After 20 years of education reform focused on reading and math — and billions of dollars in spending — NAEP results show little improvement, writes Lynne Munson of Common Core. It’s educational insanity, she writes, using Einstein’s definition: “Doing the same thing over and over but expecting different results.”

We’ve tried to bring market pressures to bear through charters and choice.  We’ve attempted to set high standards and given high-stakes tests.  We’ve experimented with shrinking school and class sizes. We’ve focused on “21st century skills” and used the latest technologies. We’ve collected and analyzed data on an unprecedented scale.  We’ve experimented with a seemingly endless array of “strategies” for teaching reading and math and have tried to “differentiate” for every imaginable “type” of student. And we’ve paid dearly in tax dollars and in other ways for each of these “reforms.”
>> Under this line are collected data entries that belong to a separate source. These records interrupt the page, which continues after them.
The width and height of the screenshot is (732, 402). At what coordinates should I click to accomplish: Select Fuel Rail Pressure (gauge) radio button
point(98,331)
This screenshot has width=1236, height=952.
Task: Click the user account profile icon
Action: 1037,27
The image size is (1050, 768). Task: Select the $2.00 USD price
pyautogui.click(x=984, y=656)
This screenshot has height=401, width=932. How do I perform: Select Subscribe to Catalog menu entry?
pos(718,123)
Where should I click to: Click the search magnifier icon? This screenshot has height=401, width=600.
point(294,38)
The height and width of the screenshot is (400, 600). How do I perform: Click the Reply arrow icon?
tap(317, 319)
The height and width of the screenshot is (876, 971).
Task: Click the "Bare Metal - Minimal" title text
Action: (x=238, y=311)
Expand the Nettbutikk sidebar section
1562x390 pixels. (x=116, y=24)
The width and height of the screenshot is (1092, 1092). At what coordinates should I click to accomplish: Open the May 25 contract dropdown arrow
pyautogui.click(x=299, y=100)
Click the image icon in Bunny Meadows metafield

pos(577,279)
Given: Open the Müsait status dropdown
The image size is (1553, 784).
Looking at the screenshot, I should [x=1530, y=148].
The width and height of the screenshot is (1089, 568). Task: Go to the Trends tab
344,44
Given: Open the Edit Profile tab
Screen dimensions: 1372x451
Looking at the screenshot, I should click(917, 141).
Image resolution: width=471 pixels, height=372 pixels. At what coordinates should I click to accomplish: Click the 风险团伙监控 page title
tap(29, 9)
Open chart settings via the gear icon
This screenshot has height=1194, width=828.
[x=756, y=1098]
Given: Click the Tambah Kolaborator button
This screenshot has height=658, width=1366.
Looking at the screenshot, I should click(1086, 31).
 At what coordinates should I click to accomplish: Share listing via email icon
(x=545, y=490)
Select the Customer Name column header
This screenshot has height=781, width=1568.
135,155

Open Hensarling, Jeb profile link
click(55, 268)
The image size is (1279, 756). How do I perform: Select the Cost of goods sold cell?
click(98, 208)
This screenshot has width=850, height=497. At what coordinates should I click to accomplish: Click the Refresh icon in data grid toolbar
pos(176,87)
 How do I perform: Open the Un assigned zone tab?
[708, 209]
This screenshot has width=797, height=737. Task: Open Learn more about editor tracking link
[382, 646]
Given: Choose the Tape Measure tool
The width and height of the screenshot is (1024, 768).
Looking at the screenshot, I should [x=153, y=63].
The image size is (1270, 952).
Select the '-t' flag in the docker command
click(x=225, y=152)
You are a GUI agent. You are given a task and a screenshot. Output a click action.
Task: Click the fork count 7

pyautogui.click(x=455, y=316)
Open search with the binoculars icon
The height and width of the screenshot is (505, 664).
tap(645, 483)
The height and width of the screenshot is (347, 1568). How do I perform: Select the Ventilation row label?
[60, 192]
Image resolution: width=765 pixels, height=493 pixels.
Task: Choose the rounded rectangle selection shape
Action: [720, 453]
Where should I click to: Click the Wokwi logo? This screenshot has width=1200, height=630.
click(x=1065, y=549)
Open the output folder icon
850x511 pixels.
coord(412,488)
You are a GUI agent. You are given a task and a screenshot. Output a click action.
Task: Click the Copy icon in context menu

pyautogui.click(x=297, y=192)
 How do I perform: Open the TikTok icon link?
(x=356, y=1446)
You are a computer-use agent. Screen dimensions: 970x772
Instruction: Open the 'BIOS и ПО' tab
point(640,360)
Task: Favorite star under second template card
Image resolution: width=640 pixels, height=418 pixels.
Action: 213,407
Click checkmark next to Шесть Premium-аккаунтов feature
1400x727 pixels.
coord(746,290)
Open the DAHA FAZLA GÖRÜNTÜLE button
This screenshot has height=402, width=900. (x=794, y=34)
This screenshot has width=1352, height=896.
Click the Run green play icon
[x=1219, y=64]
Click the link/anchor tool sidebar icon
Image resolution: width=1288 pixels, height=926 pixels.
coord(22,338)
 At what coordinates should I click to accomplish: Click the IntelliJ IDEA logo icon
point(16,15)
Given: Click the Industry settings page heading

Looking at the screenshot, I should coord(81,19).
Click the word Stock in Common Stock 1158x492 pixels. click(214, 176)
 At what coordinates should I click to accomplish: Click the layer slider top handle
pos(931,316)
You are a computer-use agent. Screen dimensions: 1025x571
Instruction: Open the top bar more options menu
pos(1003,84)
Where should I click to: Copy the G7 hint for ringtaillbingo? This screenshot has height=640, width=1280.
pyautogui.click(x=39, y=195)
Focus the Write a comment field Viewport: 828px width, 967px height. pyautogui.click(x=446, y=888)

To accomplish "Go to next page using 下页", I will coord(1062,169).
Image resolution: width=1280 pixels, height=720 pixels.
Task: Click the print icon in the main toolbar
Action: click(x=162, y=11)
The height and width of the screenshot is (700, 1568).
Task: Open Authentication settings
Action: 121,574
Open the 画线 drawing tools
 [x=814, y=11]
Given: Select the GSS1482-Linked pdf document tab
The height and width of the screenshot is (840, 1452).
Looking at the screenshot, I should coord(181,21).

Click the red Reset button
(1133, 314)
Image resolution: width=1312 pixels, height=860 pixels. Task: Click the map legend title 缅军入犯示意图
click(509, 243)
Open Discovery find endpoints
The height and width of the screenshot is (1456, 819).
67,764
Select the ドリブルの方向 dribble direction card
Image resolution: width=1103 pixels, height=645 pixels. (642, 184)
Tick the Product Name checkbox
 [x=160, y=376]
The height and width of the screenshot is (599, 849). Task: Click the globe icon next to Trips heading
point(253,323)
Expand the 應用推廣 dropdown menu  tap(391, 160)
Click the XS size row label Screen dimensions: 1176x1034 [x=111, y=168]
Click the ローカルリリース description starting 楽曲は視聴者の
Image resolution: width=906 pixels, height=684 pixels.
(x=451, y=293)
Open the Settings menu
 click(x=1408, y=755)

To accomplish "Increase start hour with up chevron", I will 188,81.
Interestingly, all of these reforms have one thing in common (aside from their failure to improve student performance except in isolated instances):  None deals directly with the content of what we teach our students.

Teaching knowledge “of things like standard algorithms, poetry, America’s past, foreign languages, great painters, chemistry, our form of government, and much more” works for all students, Munson writes, citing International Baccalaureate, Latin schools curricula and Core Knowledge. Ignoring curricular content is nuts.